> Datos mostrados:

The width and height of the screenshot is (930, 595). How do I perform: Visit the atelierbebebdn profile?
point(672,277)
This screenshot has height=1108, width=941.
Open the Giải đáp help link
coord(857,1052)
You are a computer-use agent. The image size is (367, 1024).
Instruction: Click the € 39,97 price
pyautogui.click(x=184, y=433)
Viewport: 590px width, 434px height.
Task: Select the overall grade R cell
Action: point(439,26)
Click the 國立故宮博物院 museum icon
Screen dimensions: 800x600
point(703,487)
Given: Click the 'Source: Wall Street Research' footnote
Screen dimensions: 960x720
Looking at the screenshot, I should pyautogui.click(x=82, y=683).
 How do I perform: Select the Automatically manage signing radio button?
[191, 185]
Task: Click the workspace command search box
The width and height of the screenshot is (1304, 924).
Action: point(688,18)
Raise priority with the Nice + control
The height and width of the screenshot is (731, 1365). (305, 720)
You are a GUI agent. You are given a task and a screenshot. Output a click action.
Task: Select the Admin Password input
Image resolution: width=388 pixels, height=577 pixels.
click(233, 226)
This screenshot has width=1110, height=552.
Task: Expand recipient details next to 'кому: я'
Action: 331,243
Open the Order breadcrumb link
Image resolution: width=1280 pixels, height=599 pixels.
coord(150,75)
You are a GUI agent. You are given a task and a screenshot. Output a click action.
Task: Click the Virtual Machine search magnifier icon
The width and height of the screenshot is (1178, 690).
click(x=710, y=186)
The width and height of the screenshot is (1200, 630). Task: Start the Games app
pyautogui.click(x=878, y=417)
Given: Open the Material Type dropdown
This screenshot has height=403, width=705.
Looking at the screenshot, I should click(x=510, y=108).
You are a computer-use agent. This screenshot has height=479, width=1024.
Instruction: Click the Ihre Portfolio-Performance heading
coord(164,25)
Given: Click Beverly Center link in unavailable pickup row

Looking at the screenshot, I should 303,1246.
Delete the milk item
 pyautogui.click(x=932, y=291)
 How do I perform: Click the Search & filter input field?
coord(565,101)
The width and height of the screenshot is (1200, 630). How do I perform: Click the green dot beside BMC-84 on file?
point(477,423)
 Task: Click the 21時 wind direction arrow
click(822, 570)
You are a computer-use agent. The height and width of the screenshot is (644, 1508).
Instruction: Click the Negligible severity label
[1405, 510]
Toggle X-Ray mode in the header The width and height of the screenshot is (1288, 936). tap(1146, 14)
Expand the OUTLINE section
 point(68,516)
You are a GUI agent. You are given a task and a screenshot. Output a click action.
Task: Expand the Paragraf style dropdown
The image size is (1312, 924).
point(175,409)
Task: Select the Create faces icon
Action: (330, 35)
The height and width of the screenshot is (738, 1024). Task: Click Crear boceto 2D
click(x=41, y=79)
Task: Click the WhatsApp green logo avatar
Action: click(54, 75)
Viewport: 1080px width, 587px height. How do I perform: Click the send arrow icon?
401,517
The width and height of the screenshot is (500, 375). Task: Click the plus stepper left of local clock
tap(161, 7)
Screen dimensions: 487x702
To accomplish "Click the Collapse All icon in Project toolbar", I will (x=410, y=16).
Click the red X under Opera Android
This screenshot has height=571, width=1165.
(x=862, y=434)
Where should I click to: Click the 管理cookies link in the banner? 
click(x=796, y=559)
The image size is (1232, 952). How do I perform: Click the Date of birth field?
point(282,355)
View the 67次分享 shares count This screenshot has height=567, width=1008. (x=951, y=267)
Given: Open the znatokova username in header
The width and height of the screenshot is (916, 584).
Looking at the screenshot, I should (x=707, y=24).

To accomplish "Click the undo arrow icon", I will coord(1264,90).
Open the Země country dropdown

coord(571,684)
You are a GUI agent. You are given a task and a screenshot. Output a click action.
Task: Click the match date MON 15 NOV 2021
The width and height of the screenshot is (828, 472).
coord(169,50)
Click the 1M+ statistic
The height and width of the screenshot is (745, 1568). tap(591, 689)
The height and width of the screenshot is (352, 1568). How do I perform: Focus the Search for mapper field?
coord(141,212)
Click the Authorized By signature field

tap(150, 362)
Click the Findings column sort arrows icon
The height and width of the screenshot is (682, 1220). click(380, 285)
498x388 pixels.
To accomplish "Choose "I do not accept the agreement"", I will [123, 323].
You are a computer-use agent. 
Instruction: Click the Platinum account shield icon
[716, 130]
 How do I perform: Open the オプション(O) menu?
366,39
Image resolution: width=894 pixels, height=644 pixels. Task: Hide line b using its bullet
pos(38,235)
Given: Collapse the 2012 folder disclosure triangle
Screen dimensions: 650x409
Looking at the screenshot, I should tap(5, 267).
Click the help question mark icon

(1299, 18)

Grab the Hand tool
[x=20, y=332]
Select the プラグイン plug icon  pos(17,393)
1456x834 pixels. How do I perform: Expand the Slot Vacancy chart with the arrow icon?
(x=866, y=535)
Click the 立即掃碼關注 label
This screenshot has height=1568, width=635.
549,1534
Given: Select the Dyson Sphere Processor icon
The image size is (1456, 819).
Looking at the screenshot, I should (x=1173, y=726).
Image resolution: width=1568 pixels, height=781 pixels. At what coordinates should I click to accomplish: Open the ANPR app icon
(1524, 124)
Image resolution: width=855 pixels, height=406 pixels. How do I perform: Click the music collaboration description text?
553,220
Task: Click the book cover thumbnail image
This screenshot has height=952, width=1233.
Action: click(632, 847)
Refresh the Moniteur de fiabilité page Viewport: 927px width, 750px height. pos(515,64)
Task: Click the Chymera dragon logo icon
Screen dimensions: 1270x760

> Objetivo: Presenta todas las líneas de los datos de arriba como una lista numerada y omite las líneas en blanco.

> Respuesta:
1. The width and height of the screenshot is (930, 595). How do I perform: Visit the atelierbebebdn profile?
2. point(672,277)
3. This screenshot has height=1108, width=941.
4. Open the Giải đáp help link
5. coord(857,1052)
6. You are a computer-use agent. The image size is (367, 1024).
7. Instruction: Click the € 39,97 price
8. pyautogui.click(x=184, y=433)
9. Viewport: 590px width, 434px height.
10. Task: Select the overall grade R cell
11. Action: point(439,26)
12. Click the 國立故宮博物院 museum icon
13. Screen dimensions: 800x600
14. point(703,487)
15. Given: Click the 'Source: Wall Street Research' footnote
16. Screen dimensions: 960x720
17. Looking at the screenshot, I should pyautogui.click(x=82, y=683).
18.  How do I perform: Select the Automatically manage signing radio button?
19. [191, 185]
20. Task: Click the workspace command search box
21. The width and height of the screenshot is (1304, 924).
22. Action: point(688,18)
23. Raise priority with the Nice + control
24. The height and width of the screenshot is (731, 1365). (305, 720)
25. You are a GUI agent. You are given a task and a screenshot. Output a click action.
26. Task: Select the Admin Password input
27. Image resolution: width=388 pixels, height=577 pixels.
28. click(233, 226)
29. This screenshot has width=1110, height=552.
30. Task: Expand recipient details next to 'кому: я'
31. Action: 331,243
32. Open the Order breadcrumb link
33. Image resolution: width=1280 pixels, height=599 pixels.
34. coord(150,75)
35. You are a GUI agent. You are given a task and a screenshot. Output a click action.
36. Task: Click the Virtual Machine search magnifier icon
37. The width and height of the screenshot is (1178, 690).
38. click(x=710, y=186)
39. The width and height of the screenshot is (1200, 630). Task: Start the Games app
40. pyautogui.click(x=878, y=417)
41. Given: Open the Material Type dropdown
42. This screenshot has height=403, width=705.
43. Looking at the screenshot, I should click(x=510, y=108).
44. You are a computer-use agent. This screenshot has height=479, width=1024.
45. Instruction: Click the Ihre Portfolio-Performance heading
46. coord(164,25)
47. Given: Click Beverly Center link in unavailable pickup row
48. Looking at the screenshot, I should 303,1246.
49. Delete the milk item
50.  pyautogui.click(x=932, y=291)
51.  How do I perform: Click the Search & filter input field?
52. coord(565,101)
53. The width and height of the screenshot is (1200, 630). How do I perform: Click the green dot beside BMC-84 on file?
54. point(477,423)
55.  Task: Click the 21時 wind direction arrow
56. click(822, 570)
57. You are a computer-use agent. The height and width of the screenshot is (644, 1508).
58. Instruction: Click the Negligible severity label
59. [1405, 510]
60. Toggle X-Ray mode in the header The width and height of the screenshot is (1288, 936). tap(1146, 14)
61. Expand the OUTLINE section
62.  point(68,516)
63. You are a GUI agent. You are given a task and a screenshot. Output a click action.
64. Task: Expand the Paragraf style dropdown
65. The image size is (1312, 924).
66. point(175,409)
67. Task: Select the Create faces icon
68. Action: (330, 35)
69. The height and width of the screenshot is (738, 1024). Task: Click Crear boceto 2D
70. click(x=41, y=79)
71. Task: Click the WhatsApp green logo avatar
72. Action: click(54, 75)
73. Viewport: 1080px width, 587px height. How do I perform: Click the send arrow icon?
74. 401,517
75. The width and height of the screenshot is (500, 375). Task: Click the plus stepper left of local clock
76. tap(161, 7)
77. Screen dimensions: 487x702
78. To accomplish "Click the Collapse All icon in Project toolbar", I will (x=410, y=16).
79. Click the red X under Opera Android
80. This screenshot has height=571, width=1165.
81. (x=862, y=434)
82. Where should I click to: Click the 管理cookies link in the banner? 
83. click(x=796, y=559)
84. The image size is (1232, 952). How do I perform: Click the Date of birth field?
85. point(282,355)
86. View the 67次分享 shares count This screenshot has height=567, width=1008. (x=951, y=267)
87. Given: Open the znatokova username in header
88. The width and height of the screenshot is (916, 584).
89. Looking at the screenshot, I should (x=707, y=24).
90. To accomplish "Click the undo arrow icon", I will coord(1264,90).
91. Open the Země country dropdown
92. coord(571,684)
93. You are a GUI agent. You are given a task and a screenshot. Output a click action.
94. Task: Click the match date MON 15 NOV 2021
95. The width and height of the screenshot is (828, 472).
96. coord(169,50)
97. Click the 1M+ statistic
98. The height and width of the screenshot is (745, 1568). tap(591, 689)
99. The height and width of the screenshot is (352, 1568). How do I perform: Focus the Search for mapper field?
100. coord(141,212)
101. Click the Authorized By signature field
102. tap(150, 362)
103. Click the Findings column sort arrows icon
104. The height and width of the screenshot is (682, 1220). click(380, 285)
105. 498x388 pixels.
106. To accomplish "Choose "I do not accept the agreement"", I will [123, 323].
107. You are a computer-use agent. 
108. Instruction: Click the Platinum account shield icon
109. [716, 130]
110.  How do I perform: Open the オプション(O) menu?
111. 366,39
112. Image resolution: width=894 pixels, height=644 pixels. Task: Hide line b using its bullet
113. pos(38,235)
114. Given: Collapse the 2012 folder disclosure triangle
115. Screen dimensions: 650x409
116. Looking at the screenshot, I should tap(5, 267).
117. Click the help question mark icon
118. (1299, 18)
119. Grab the Hand tool
120. [x=20, y=332]
121. Select the プラグイン plug icon  pos(17,393)
122. 1456x834 pixels. How do I perform: Expand the Slot Vacancy chart with the arrow icon?
123. (x=866, y=535)
124. Click the 立即掃碼關注 label
125. This screenshot has height=1568, width=635.
126. 549,1534
127. Given: Select the Dyson Sphere Processor icon
128. The image size is (1456, 819).
129. Looking at the screenshot, I should (x=1173, y=726).
130. Image resolution: width=1568 pixels, height=781 pixels. At what coordinates should I click to accomplish: Open the ANPR app icon
131. (1524, 124)
132. Image resolution: width=855 pixels, height=406 pixels. How do I perform: Click the music collaboration description text?
133. 553,220
134. Task: Click the book cover thumbnail image
135. This screenshot has height=952, width=1233.
136. Action: click(632, 847)
137. Refresh the Moniteur de fiabilité page Viewport: 927px width, 750px height. pos(515,64)
138. Task: Click the Chymera dragon logo icon
139. Screen dimensions: 1270x760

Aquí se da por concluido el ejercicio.